Vakulabharanam Krishna Mohan Rao, former Chairman of the Telangana State Backward Classes Commission
| Photo Credit: BY ARRANGEMENT
Failure to frame a lawful policy, in accordance with the Supreme Court judgments, has pushed the issue of 42% Backward Classes (BC) reservations in Telangana rural local bodies to a situation where the State government has no other option but to start from scratch the exercise to provide the enhanced reservations to BCs, according to Vakulabharanam Krishna Mohan Rao, former Chairman of the Telangana State Backward Classes Commission.
“When a State seeks to cross the 50% ceiling, the minimum requirement is that commissions should be quasi-judicial in nature, independent in operation, and vested with civil court powers.” So, unless the current policy — full of legal flaws — is addressed from the first step, there is no way the desired result can be achieved.

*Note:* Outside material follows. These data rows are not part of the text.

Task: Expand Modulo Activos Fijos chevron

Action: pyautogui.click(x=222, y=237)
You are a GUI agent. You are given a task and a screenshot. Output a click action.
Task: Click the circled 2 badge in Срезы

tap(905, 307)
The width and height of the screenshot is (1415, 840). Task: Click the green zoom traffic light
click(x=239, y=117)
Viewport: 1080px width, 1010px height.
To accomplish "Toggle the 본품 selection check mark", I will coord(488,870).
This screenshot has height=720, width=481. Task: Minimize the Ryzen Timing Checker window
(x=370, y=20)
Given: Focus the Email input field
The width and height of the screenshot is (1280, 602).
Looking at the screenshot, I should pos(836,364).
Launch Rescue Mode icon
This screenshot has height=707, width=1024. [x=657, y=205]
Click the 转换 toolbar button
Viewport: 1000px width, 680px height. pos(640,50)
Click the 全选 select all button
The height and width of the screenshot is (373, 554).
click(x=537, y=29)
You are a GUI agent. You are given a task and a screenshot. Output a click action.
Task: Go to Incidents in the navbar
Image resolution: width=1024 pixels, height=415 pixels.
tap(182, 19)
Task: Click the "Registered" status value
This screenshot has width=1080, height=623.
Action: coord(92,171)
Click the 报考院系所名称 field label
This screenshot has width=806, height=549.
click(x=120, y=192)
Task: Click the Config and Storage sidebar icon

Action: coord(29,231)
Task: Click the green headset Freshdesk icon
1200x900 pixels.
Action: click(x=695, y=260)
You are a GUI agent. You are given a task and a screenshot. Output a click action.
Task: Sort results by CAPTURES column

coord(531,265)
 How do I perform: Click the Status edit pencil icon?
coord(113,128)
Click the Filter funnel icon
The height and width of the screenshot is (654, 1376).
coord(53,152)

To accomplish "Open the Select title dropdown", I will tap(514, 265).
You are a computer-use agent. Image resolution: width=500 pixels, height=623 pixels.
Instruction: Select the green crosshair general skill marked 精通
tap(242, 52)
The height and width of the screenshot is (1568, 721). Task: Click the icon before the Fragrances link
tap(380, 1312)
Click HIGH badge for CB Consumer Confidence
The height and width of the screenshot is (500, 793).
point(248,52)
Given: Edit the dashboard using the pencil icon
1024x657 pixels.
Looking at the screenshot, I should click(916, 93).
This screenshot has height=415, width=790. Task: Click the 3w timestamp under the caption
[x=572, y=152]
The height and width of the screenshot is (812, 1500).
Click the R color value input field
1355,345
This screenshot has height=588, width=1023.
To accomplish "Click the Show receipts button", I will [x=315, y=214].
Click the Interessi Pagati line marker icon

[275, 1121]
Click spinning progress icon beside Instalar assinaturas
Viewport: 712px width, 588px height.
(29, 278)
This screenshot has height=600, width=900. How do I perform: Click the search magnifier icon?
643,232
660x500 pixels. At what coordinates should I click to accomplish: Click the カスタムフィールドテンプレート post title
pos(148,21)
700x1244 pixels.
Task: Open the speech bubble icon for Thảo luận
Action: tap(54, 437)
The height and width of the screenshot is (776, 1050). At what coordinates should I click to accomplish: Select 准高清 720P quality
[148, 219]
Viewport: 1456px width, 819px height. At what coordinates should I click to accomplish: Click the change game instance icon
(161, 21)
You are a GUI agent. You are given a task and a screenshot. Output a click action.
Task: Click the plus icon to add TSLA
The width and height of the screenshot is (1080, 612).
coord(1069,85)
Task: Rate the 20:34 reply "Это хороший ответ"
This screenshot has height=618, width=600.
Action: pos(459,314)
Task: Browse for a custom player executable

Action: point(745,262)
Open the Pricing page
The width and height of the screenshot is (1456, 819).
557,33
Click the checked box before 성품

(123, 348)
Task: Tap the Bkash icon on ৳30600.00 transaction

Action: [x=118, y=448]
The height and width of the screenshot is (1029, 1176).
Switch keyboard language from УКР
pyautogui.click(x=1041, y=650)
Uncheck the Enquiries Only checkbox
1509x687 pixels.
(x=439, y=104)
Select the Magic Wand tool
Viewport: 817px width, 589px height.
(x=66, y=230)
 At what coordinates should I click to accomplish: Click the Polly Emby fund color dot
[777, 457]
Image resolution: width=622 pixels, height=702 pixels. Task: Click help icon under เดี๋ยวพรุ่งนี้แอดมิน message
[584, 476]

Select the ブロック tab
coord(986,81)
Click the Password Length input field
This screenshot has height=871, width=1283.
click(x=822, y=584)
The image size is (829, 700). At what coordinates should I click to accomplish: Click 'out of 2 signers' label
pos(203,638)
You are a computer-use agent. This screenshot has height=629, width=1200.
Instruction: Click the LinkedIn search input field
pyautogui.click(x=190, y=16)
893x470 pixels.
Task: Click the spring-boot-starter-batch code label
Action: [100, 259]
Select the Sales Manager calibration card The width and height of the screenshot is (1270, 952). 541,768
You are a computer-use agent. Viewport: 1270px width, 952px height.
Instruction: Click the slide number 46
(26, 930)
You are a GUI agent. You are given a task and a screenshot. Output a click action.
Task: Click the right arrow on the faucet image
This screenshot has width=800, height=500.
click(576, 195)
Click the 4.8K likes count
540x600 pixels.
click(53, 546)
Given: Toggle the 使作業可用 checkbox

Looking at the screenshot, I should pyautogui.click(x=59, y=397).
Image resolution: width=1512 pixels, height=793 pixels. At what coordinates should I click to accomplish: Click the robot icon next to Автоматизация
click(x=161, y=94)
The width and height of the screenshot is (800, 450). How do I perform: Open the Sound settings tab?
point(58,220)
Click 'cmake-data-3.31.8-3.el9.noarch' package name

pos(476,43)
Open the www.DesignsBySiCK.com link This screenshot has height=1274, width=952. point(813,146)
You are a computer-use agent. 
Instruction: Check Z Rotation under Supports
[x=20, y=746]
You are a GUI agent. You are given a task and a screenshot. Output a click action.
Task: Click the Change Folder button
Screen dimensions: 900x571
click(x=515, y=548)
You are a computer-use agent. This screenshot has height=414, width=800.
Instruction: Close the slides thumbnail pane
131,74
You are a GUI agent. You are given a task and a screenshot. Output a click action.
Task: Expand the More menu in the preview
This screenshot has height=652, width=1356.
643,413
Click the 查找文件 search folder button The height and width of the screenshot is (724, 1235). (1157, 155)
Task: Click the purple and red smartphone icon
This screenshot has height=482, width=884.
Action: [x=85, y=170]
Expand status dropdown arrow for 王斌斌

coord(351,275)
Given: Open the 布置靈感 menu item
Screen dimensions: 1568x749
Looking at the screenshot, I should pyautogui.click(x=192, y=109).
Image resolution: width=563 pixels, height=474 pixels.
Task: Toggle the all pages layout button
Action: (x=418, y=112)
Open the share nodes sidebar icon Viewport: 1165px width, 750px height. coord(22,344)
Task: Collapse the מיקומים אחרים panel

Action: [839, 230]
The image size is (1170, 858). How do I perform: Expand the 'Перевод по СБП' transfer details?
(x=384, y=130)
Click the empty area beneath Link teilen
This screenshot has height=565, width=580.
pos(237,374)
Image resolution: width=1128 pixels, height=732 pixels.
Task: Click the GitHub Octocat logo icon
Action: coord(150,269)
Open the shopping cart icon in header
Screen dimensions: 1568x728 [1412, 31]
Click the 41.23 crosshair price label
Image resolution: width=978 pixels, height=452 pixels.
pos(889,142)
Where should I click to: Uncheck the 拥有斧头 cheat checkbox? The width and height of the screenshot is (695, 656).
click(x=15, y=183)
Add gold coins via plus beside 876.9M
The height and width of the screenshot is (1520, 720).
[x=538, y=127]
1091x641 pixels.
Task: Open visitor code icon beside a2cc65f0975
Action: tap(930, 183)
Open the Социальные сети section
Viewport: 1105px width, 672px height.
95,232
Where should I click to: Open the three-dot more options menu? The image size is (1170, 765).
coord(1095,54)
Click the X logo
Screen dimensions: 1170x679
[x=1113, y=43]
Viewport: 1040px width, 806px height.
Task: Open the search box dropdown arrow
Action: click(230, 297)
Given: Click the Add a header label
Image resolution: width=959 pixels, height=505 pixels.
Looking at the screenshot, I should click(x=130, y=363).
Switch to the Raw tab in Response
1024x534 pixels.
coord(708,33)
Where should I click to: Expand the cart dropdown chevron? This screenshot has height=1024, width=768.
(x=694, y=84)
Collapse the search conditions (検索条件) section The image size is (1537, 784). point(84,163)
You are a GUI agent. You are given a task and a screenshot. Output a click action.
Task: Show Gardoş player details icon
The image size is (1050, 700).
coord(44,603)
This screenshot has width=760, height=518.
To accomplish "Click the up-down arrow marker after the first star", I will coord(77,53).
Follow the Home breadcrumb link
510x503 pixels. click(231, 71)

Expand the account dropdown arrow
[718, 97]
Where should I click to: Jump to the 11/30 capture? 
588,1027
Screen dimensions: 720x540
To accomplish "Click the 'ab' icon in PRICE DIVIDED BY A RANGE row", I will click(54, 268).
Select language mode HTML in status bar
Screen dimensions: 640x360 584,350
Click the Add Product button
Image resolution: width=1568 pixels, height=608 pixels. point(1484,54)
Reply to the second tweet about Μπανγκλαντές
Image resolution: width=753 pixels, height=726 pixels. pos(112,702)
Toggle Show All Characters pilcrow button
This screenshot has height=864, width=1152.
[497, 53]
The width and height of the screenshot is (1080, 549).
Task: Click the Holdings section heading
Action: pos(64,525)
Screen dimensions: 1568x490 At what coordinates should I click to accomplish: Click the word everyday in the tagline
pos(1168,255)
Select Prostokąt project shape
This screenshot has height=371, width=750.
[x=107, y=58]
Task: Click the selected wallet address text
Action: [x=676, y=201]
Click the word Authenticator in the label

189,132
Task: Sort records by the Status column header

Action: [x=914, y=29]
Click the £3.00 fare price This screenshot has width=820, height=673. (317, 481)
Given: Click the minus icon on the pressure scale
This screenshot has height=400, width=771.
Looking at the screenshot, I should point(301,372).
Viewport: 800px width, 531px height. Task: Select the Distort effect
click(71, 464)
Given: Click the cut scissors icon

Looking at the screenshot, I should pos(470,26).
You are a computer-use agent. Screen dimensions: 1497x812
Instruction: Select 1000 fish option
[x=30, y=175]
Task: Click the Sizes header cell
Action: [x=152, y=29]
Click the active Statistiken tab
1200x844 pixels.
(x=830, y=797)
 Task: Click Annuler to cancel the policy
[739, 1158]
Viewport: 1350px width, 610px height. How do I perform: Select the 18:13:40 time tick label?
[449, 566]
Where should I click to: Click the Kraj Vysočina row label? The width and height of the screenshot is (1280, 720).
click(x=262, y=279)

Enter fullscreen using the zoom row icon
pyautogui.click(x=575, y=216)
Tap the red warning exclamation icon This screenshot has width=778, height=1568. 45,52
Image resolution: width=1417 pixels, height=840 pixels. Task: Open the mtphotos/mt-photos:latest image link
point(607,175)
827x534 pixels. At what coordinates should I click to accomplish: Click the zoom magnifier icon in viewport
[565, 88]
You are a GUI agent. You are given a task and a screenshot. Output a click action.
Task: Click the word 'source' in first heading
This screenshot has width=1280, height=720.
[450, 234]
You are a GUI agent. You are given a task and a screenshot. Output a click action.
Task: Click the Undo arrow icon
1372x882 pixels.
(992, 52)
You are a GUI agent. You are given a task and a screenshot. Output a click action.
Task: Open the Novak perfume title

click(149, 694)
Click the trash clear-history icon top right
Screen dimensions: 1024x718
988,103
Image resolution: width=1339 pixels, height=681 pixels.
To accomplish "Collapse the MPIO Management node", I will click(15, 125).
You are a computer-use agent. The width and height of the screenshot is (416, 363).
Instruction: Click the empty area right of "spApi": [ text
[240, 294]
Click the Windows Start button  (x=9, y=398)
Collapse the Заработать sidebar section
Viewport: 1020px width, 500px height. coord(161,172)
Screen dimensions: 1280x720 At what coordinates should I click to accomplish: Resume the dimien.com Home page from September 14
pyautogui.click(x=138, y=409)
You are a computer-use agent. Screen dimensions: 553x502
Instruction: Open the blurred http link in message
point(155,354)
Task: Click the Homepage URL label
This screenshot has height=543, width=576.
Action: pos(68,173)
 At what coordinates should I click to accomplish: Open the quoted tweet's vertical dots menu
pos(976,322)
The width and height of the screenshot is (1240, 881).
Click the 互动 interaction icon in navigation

Mr. Rao said that all three stages of arriving at 42% reservations lagged the legality and statutory powers, from the Social, Educational, Employment, Economic, Political, Caste (SEEEPC) Survey, to the constitution of the Dedicated Commission headed by Busani Venkateshwar Rao and finally the Justice Sudershan Reddy Committee.

Recalling the Constitutional framework, he said the Supreme Court in Indra Sawhney v. Union of India (1992) ruled that reservations must rest on contemporaneous empirical data and cannot exceed the 50% ceiling, barring proven extraordinary circumstances.
In K. Krishna Murthy v. Union of India (2010), the Court prescribed the ‘Triple Test’ for local body reservations, which include a dedicated independent commission must conduct an empirical survey, quantifiable data must establish inadequate representation and the overall quota must not breach the 50% ceiling. It was reaffirmed in the Vikas Kishanrao Gawali v. State of Maharashtra (2021) case.
Mr. Rao says Telangana did not meet these constitutional benchmarks. The SEEEPC Survey conducted by the Planning Department, was not under a statutory commission. The Busani Venkateshwar Rao Commission was a single-member commission headed by a retired IAS officer, with no statutory basis under Article 340 and without multi-expert participation.
Similarly, the Justice Sudarshan Reddy Committee, despite the eminence of its members, was only an advisory body without the statutory mandate. Neither of the bodies body undertook household-level socio-economic field surveys nor statewide public hearings, he said.